▶ [Exercise brief] Please repeat only the lines below starting at the line that holds "You are a computer-use" and ending at the line that holds "Viewport: 1456px width, 819px height.", exactly, with both of those lines included and every picture omitted.

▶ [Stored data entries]

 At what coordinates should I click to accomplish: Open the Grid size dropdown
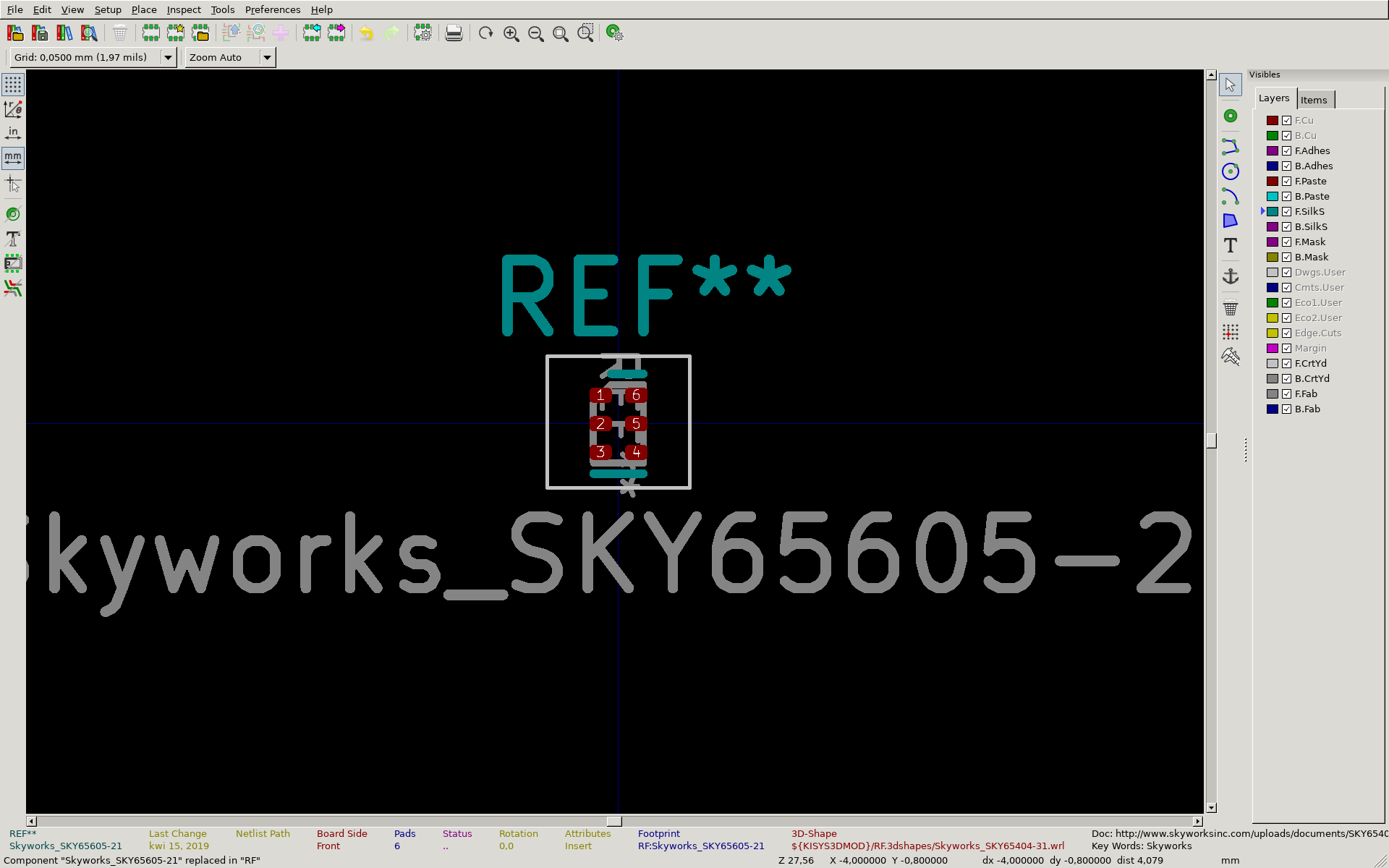(168, 57)
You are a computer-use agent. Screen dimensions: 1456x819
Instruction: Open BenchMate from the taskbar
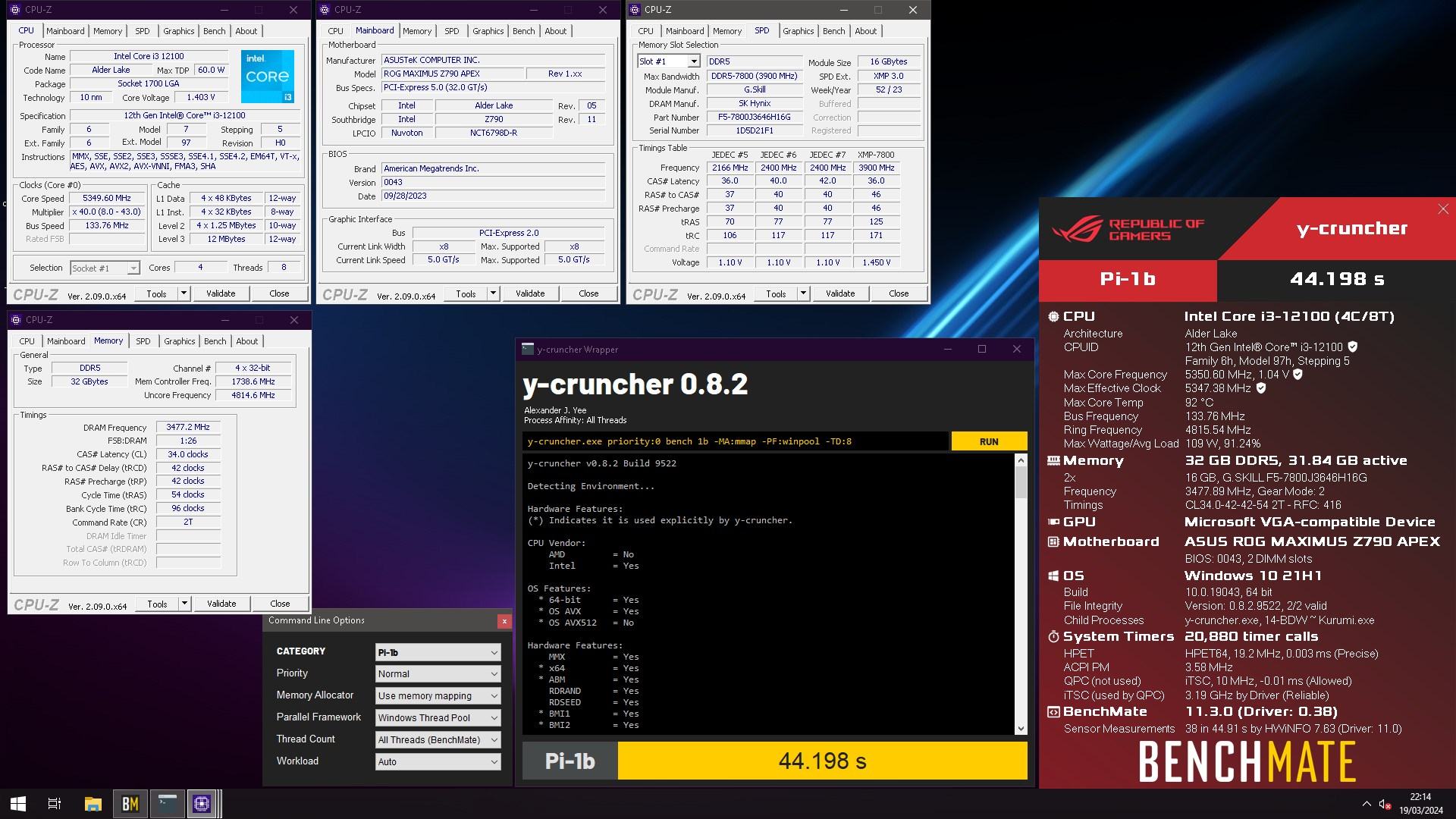click(130, 804)
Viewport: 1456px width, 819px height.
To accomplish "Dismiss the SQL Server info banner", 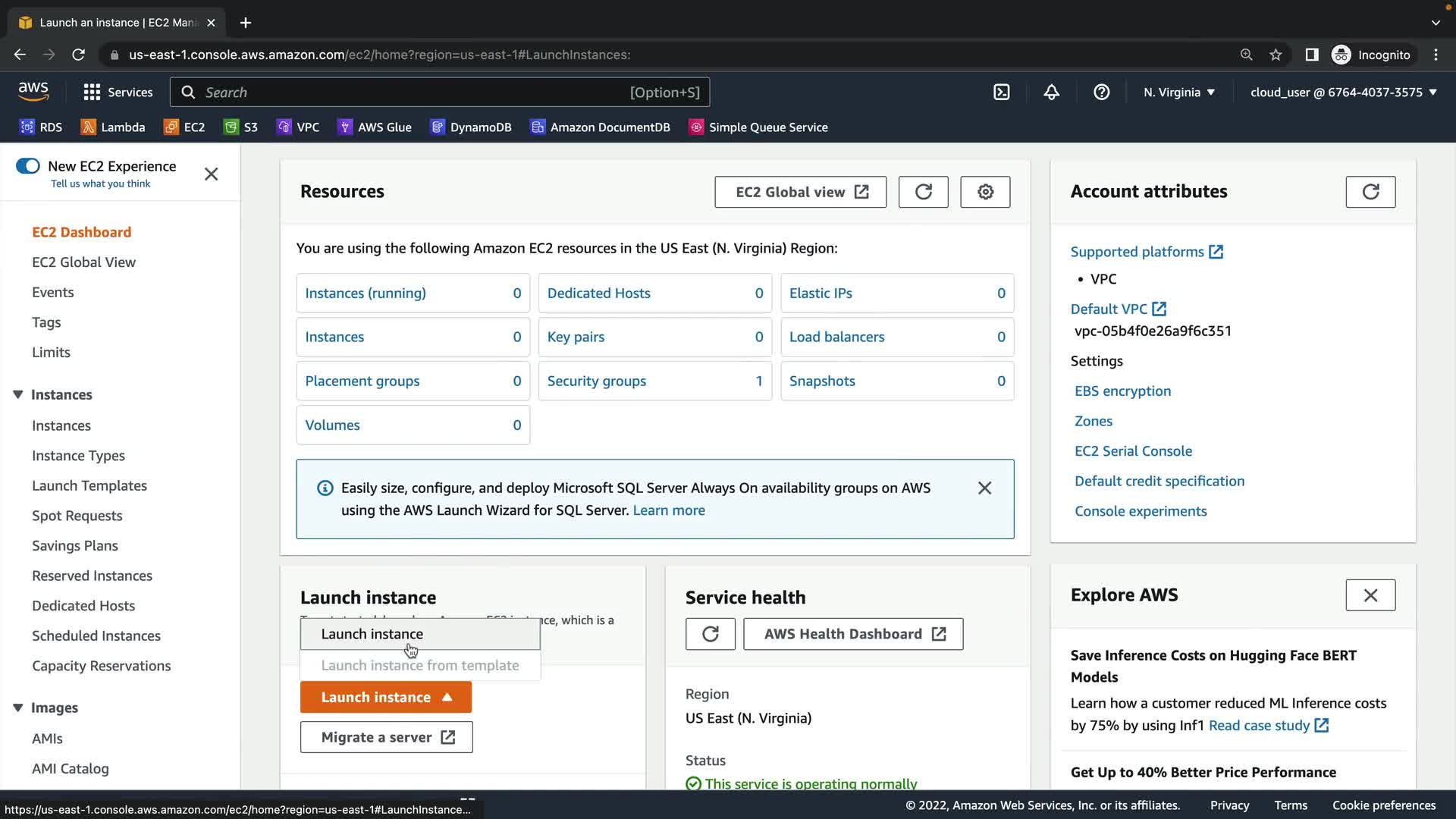I will click(x=984, y=488).
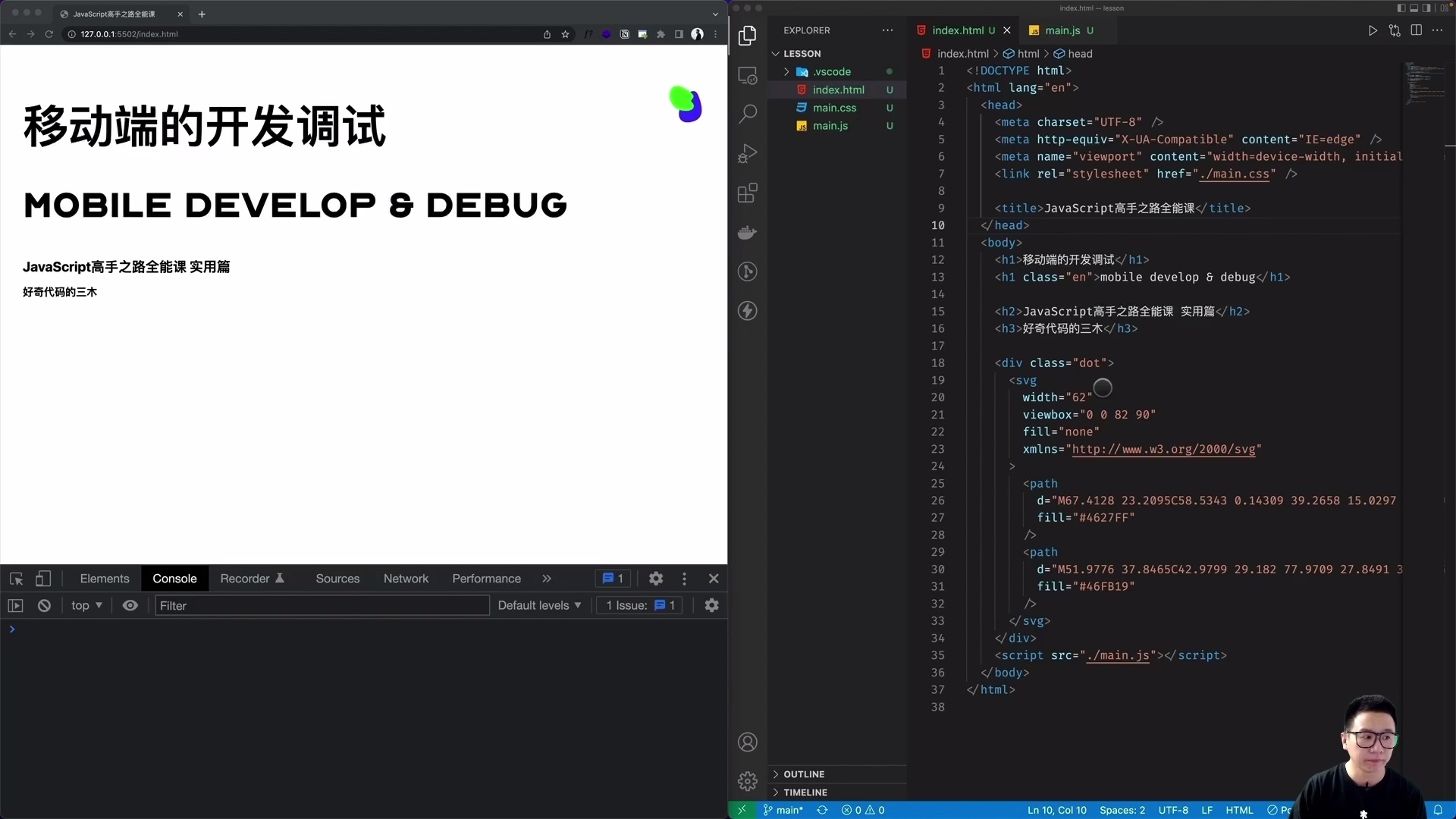The image size is (1456, 819).
Task: Split the editor with split-editor icon
Action: pos(1417,30)
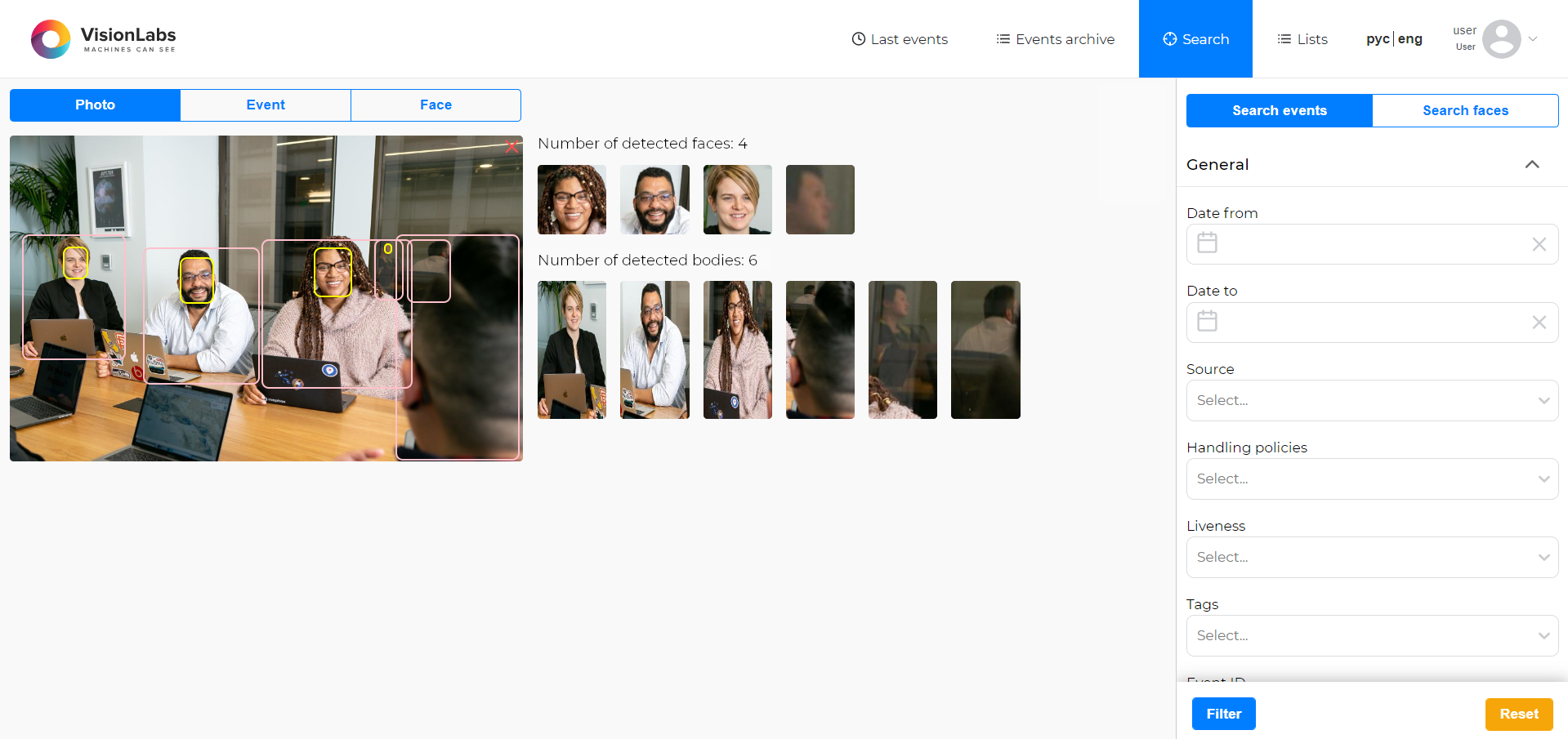Apply criteria with the Filter button
Screen dimensions: 1568x739
point(1223,713)
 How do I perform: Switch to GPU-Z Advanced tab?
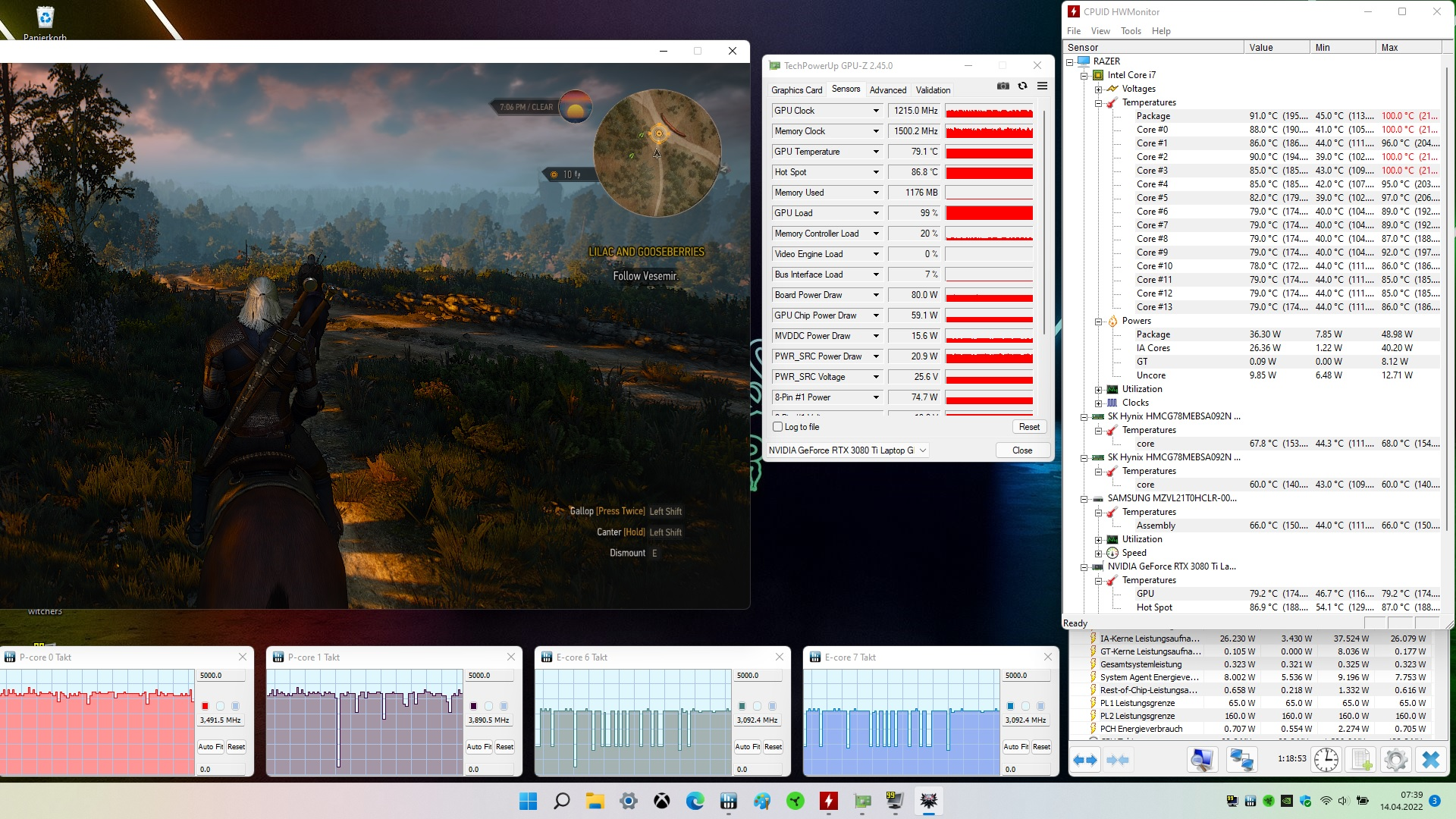[x=887, y=89]
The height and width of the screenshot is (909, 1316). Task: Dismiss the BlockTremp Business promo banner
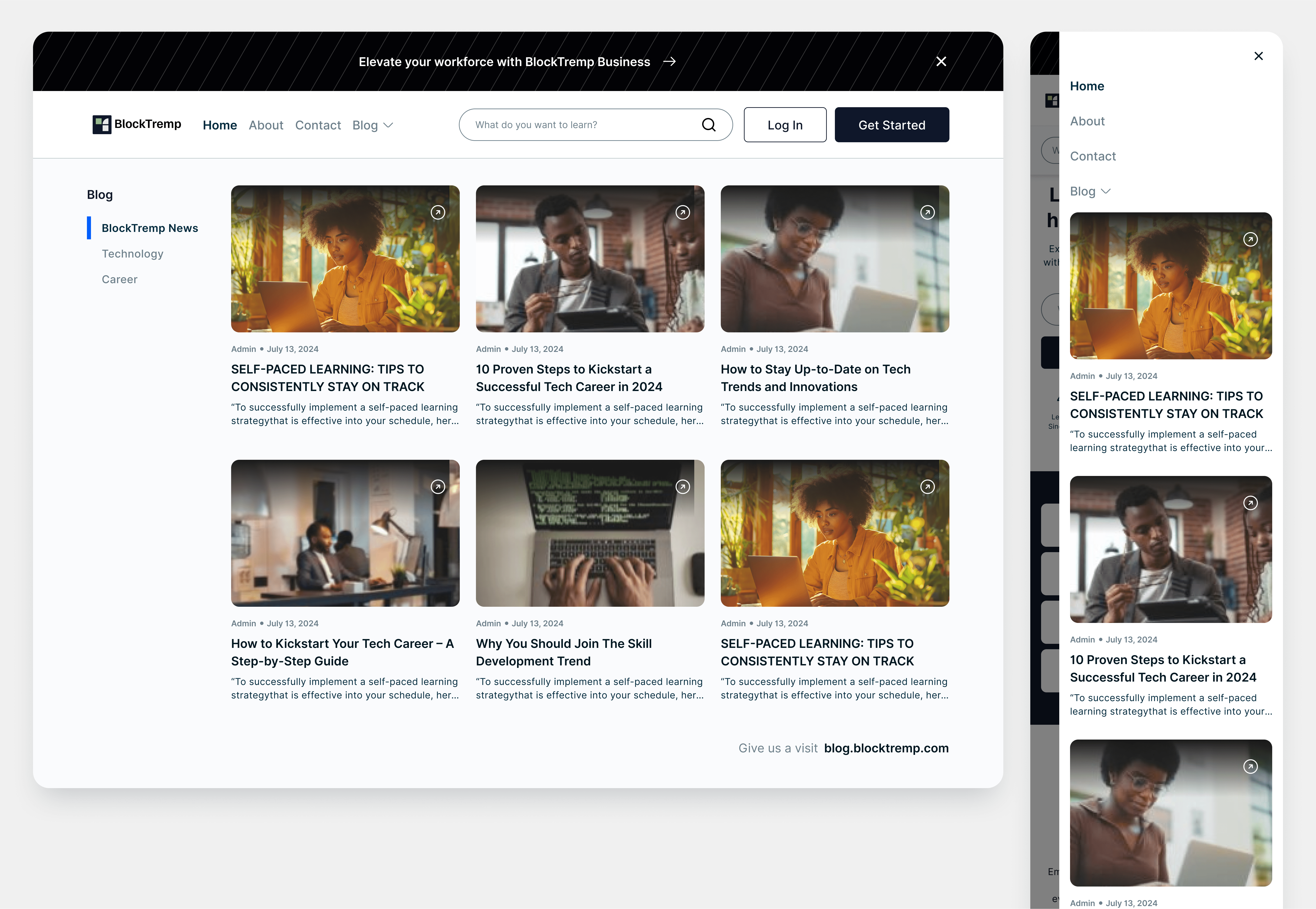pos(941,62)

▶ [Task solution]
You are a computer-use agent. Screen dimensions: 1456x819
Instruction: Open BenchMate from the taskbar
click(130, 804)
Viewport: 1456px width, 819px height.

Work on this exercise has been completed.